- [TEXT PASSAGE]
— BEGIN —

So your plane is delayed. You and your fellow passengers are searching each other, exchanging curious glances and welcoming body language, all of you wondering one thing: “How can I turn this missed connection into a love connection?”

Casual sex during a travel delay can be some of the hottest, filthiest, boundary pushing sex one can have during a holiday rush home to see their family. There’s a simple etiquette you can follow to make sure everyone has fun and no one gets hurt.

1. Names or no names? Decide in advance and stick to it.

When you and a fellow traveler decide you’re mutually attracted to each other enough to engage in a fleeting encounter in either the airport bathroom or the airport-adjacent Radisson, agree in advance on whether or not you’re going to go with real names, “Airport Names,” or no names at all. Unless one of you is TSA (which would be mega-hot, BTW), you don’t need to know each other’s names if you don’t want. Just ask, “Names or no names?” Then shake on it.

2. The one whose flight is leaving first gets to pick the position.

If your flight is delayed for twelve hours, but your travel sex partner’s flight is supposed to leave in three, your partner gets to decide how you two do it. They’re on a tight schedule, so if they can only ever finish when they’re on top, sorry, but you’re the bottom. Make sure your phones are set to receive travel alert texts. Updated delay times can switch up the dynamics in regards to who’s calling the shots.

— END —

- [TASKS TO COMPLETE]
a - In the travel delay etiquette piece, what three options should two travelers choose among for names?
b - Copy the travel delay etiquette piece word for word, from "1. Names or" up to and including "shake on it.".
c - Continue the travel delay etiquette piece past its final sentence.

- [DATASET CONTENT]
— BEGIN —

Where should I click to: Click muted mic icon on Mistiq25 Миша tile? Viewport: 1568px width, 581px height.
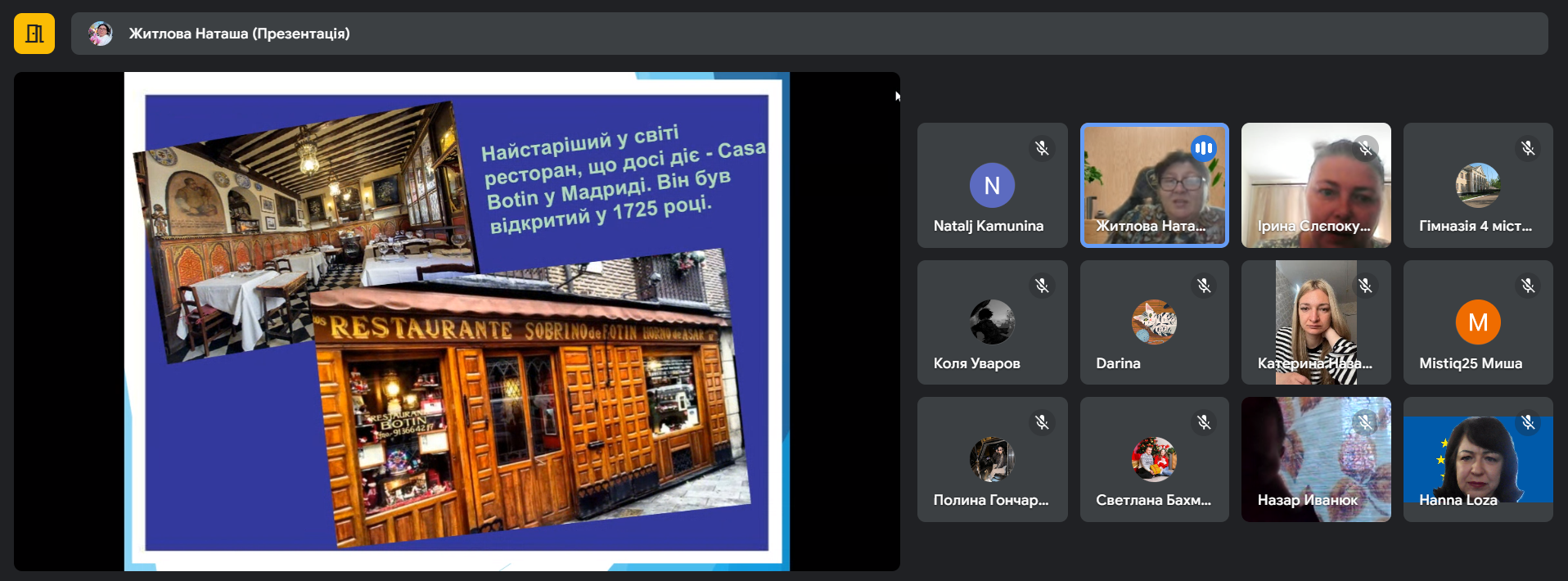(x=1527, y=286)

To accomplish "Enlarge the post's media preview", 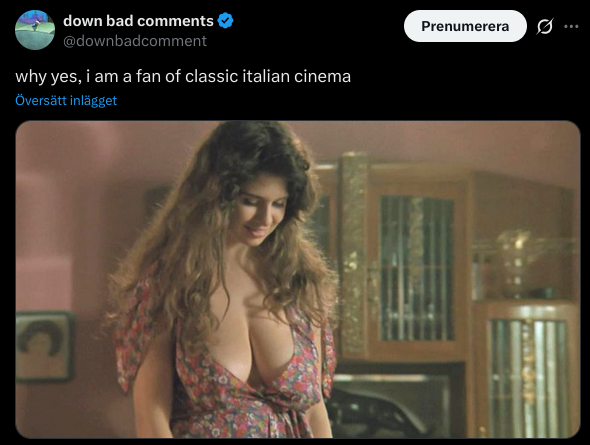I will point(298,279).
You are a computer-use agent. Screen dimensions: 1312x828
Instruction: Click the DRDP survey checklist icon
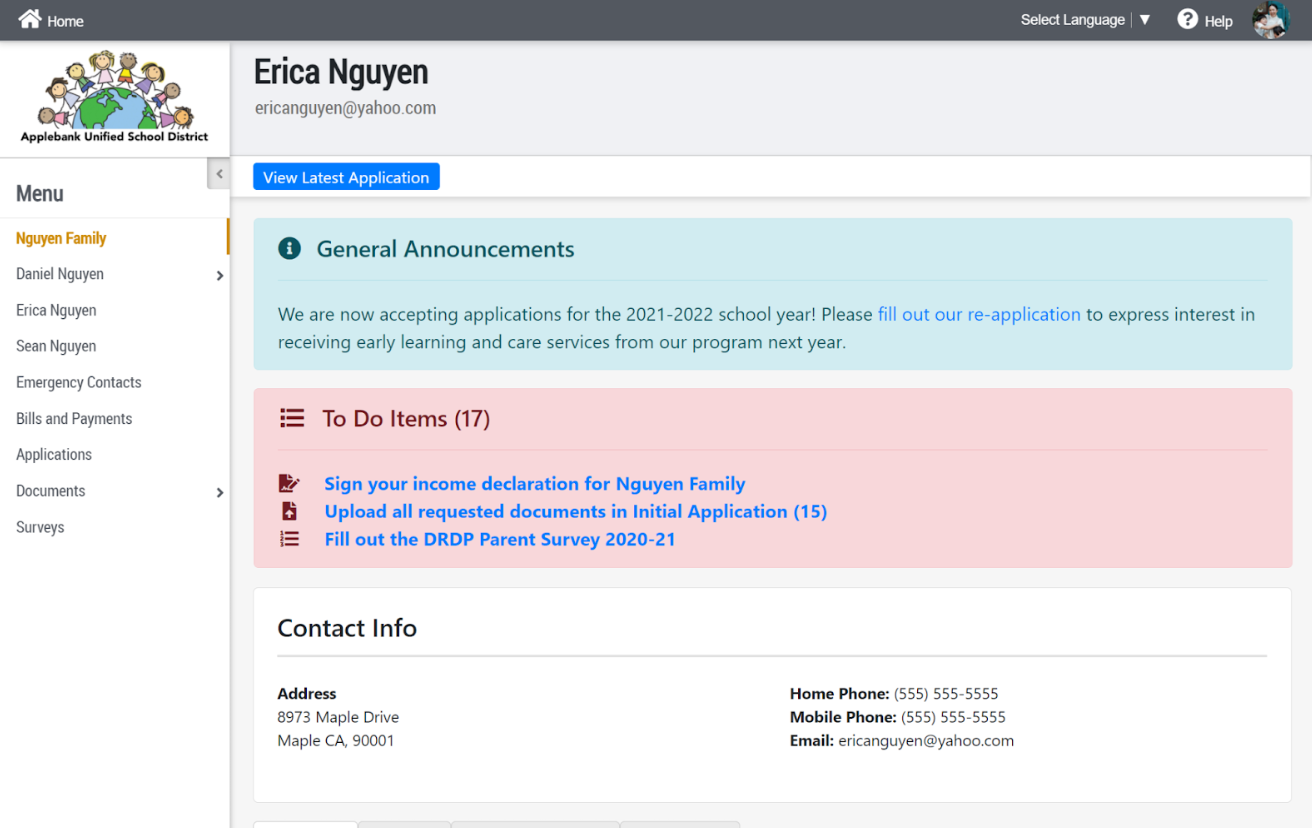289,539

— END —

- [THE ANSWERS]
a - Real names, "Airport Names," or no names at all.

b -
1. Names or no names? Decide in advance and stick to it.

When you and a fellow traveler decide you’re mutually attracted to each other enough to engage in a fleeting encounter in either the airport bathroom or the airport-adjacent Radisson, agree in advance on whether or not you’re going to go with real names, “Airport Names,” or no names at all. Unless one of you is TSA (which would be mega-hot, BTW), you don’t need to know each other’s names if you don’t want. Just ask, “Names or no names?” Then shake on it.

c -
3. No stealing kidneys!

We’ve all been there. You just finished having sex with someone you met at the airport. They hit the minibar too hard and are passed out cold. Maybe you should make the travel delay extra-beneficial by carving into their stomach, stealing their kidney, and putting them into the tub with a couple buckets from the ice machine and a note to call 911? Who doesn’t need an extra two thousand bucks toward Christmas presents?

Don’t do it! One kidney theft ruins travel delay sex for everybody. Word gets around and suddenly people are more cautious about opening up their bodies to complete strangers they meet on the moving walkway. On top of that, it’s just greedy. You just got to have travel delay sex! What more do you need? The memories from your rendezvous are worth way more than any money you’ll get from selling your travel sex partner’s organs.

4. Read your sex partner’s signals.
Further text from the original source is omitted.